» Directions
**1)** Translate this sentence from the Riverview Lands excerpt into Spanish: "As well, BC Housing has retained Vancouver heritage expert Don Luxton to review the aging buildings."
**2)** Please answer from the Riverview Lands excerpt: how many of the site's trees did the arborists find to be dead or a hazard?
**3)** Write the next few sentences of the Riverview Lands excerpt, picking up after its final sentence.

» Document excerpt
________________________________________

For their next steps, BC Housing and KFN will focus on five core principles in the master planning stage:
• Partner with KFN through a reconciliation-based approach
• Create an integrated community of mental health excellence
• Engage with the site’s pre- and post-colonial history
• Protect and enhance the site’s ecology
• Create opportunities for affordable, safe and functional housing
English said the KFN, which has a legal land claim to the area, will receive transfers of property that are historically and culturally important to the Nation; however, those parcels have yet to be identified.
On the mental health front, English said səmiq̓wəʔelə/Riverview Lands will be home to 289 beds for patients by this summer, when the Red Fish Healing Centre for Mental Health and Addictions opens (Healing Spirit House opened in 2019).
For historical preservation, Hall said he’s now approaching developers interested in setting up on the lands to see if they’d be willing to offer space for KFN’s archaeological findings; he’s also working with the Royal BC Museum to repatriate some cultural treasures belonging to the First Nation. “It is my hope to have something close to home and something on display,” he said.
As well, BC Housing has retained Vancouver heritage expert Don Luxton to review the aging buildings.
On the ecology side, English said BC Housing recently hired four professional arborists to assess the condition of the site’s 1,800 trees — 70% of which are native to Europe and Asia — and determined 279 are dead or a hazard; there are no plans to remove them at this time, BC Housing later told The Tri-City News.
On the housing front, English said the goal is to create a mix of home types that would also ease the region’s housing crunch; housing for the homeless will also be considered in the master planning process.
Meanwhile, English called on Creative BC and the film industry, which used the səmiq̓wəʔelə/Riverview Lands daily pre-pandemic, to propose a permanent studio on site, or a film school (in 2019, BC Housing entered into 166 film contracts resulting in 282 film days; last year, during the COVID-19 lockdown, there were 76 contracts resulting in 144 film days).
BC Housing plans to post the answers to the 78 questions posed in the Zoom chat, on its website. There, the public can apply to be part of the new Public Advisory Group to help shape the future of səmiq̓wəʔelə/Riverview Lands; the deadline for applications is April 23.

________________________________________

» Extracted material
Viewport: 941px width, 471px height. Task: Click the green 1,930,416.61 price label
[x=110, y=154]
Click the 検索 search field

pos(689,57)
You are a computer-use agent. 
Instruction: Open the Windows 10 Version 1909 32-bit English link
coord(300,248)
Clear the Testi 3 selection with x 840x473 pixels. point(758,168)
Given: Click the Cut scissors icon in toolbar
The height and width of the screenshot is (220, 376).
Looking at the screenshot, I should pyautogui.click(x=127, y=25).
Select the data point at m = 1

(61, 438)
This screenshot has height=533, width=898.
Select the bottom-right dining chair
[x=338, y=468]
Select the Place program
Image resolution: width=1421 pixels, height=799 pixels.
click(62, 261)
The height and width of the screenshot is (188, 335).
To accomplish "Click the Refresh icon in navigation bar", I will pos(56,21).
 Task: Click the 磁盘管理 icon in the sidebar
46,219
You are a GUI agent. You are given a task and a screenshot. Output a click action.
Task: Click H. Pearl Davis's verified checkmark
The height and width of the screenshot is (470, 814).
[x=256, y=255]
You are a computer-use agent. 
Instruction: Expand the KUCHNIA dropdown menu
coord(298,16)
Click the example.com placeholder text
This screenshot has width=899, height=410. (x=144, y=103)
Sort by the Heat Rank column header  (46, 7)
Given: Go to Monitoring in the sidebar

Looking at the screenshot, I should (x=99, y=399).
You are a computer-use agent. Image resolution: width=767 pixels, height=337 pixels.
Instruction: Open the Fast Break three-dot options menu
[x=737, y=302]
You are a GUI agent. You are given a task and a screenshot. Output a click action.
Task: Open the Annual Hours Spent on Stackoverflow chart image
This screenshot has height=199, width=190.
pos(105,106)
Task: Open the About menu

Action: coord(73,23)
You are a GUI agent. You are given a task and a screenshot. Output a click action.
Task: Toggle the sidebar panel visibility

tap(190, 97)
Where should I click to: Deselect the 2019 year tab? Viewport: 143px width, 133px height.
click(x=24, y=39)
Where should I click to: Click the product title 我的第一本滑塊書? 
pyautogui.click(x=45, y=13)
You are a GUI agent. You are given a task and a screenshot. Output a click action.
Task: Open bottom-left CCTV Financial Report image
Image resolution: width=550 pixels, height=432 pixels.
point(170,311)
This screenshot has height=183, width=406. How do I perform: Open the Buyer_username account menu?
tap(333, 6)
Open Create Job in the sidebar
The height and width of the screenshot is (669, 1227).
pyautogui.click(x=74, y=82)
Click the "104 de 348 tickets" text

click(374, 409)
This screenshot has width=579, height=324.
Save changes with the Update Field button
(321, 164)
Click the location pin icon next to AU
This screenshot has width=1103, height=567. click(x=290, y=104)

________________________________________

» Exercise results
**1)** Además, BC Housing ha contratado al experto en patrimonio de Vancouver Don Luxton para que revise los edificios envejecidos.

**2)** 279 trees.

**3)**
April 23 is also the deadline to respond to the first survey, which can be found at: letstalkhousingbc.ca/sumiqwuelu-riverview (look for blue tab at the bottom of the page).
English said more community information sessions, stakeholder workshops and online engagement will roll out over the next few years, before the final plan is presented to the city of Coquitlam for possible land-use changes through the official community plan, a new neighbourhood plan and rezoning.
Mayor Richard Stewart did not return requests for comment; however, Kathleen Vincent, Coquitlam’s manager of corporate communications, told the Tri-City News that the municipality “is a key stakeholder, as well as the regulatory body for land use, and as such we expect to be heavily involved in the provincially-led master planning process,” she wrote in an email.
Still, the city’s Riverview Lands Advisory Committee that was disbanded in 2019 isn’t being reinstated at this time, she said.
Port Coquitlam Mayor Brad West said his neighbouring city expects “that we will be consulted and engaged” in the master planning process. “Our position has been consistent for as long as I remember, that it needs to be reinvigorated as a place for mental wellness and health,” West told the Tri-City News.
As for the business park that the KFN is building on its IR2, located in PoCo, West said a servicing agreement with the city has yet to be reached. “The ball is the court of the Kwikwetlem First Nation to finalize their plans, and the very technical aspects to support and facilitate those plans.”